Perhaps you should email her the Japan Hierarchy … .

Note that this really should only be taken into account when describing oneself to Japanese people with that term. Among Americans, the terms means something milder and more positive. (Honestly, Modern Japan should really be the last place to complain about a country taking a word from their language and changing its meaning/connotations.)

They don’t use anime-related shitajiki? But I agree with your general principle. In junior high schools manga are far more popular than anime.

I agree that Mononoke no Hime would make more sense, but the title is Mononoke Hime :

Hardcore anime fans scare me.

In an Intro to Marketing class I took a few years ago the kid sitting next to me told me:

A) His parents give him an $800 monthly allowance (for everything) that he consistently blows on anime DVDs and trinkets. And he still needs more money!

B) He had never heard of U2 (this was right after “All That You Can’t Leave Behind” dropped), but he didn’t think they were any good because “All J-Pop is better.”

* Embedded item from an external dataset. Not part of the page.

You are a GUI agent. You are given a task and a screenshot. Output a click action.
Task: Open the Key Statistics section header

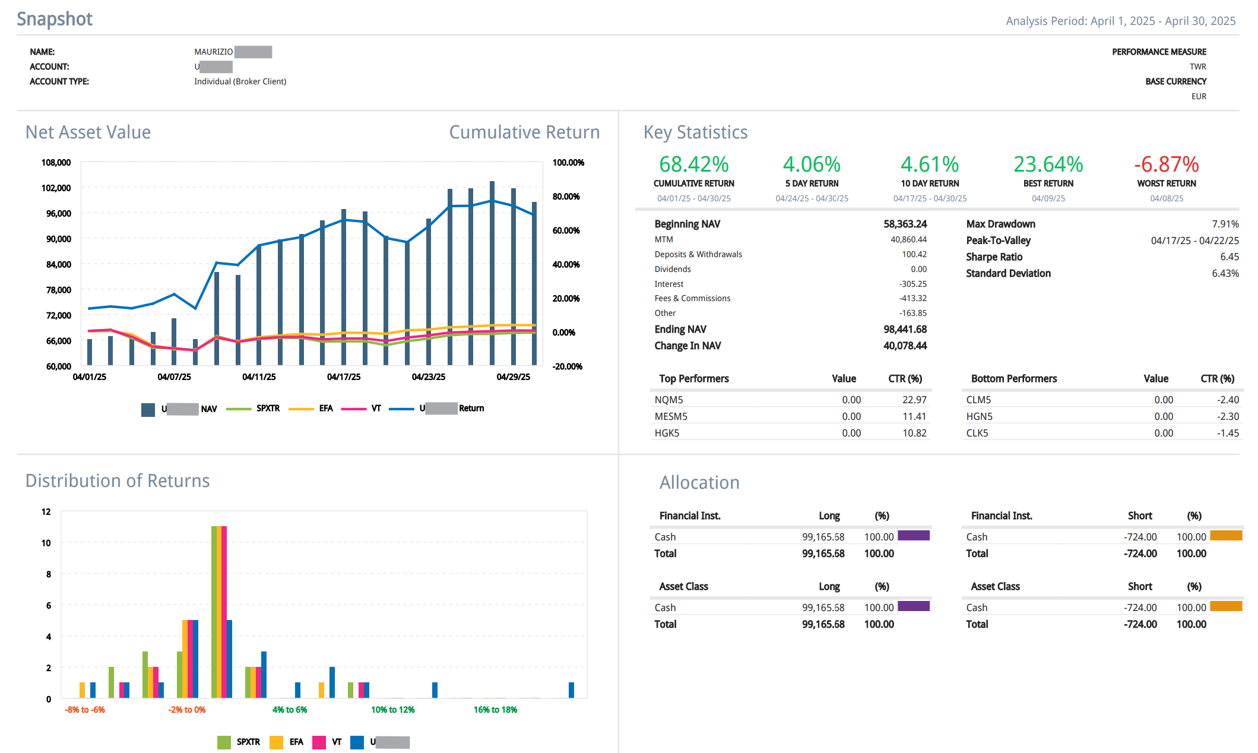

C) He’d seen The Simpsons several times, but he refuses to watch it now because it wasn’t as good as [obscure anime he had downloaded and fansubbed himself].

I hated that class by the end of the quarter and it had nothing to do with the workload. This moron somehow became part of my groupwork as well. It was torture.

Isn’t there more mature anime than things like Sailor Moon? I thought Princess Mononoke was fairly adult.

Merle Dox’s fine rant is becoming a civil thread about anime questions and Japanese culture. Perhaps Merle or one of the knowledgeable folks could start an “ask me about anime” thread?

My cable company gives me a bunch of “on demand” anime shows but I have no context for them. For example, “Colorful” is a bunch of vignettes about horny men trying to get a glimpse of panties. Each espisode is under ten minutes but there are a lot of them, all with the same plot. Who (besides me) watches these? Are they on obscure Japanese cable stations or prime time? Almost every show makes me more curious about the audiences instead of the plots. There’s a bunch of them I’ve got questions about but I’ll save them for an apropriate place.

For the record, I’m gay and I’m rarely, if ever, offended by “fag.” So, don’t say that ALL of us are offende by it. :smiley:

Then again, I find it difficult to categorize a word, itself, as “offensive” or “nonoffensive;” to me, one must be offended by the intent of the speaker. But, that’s just me.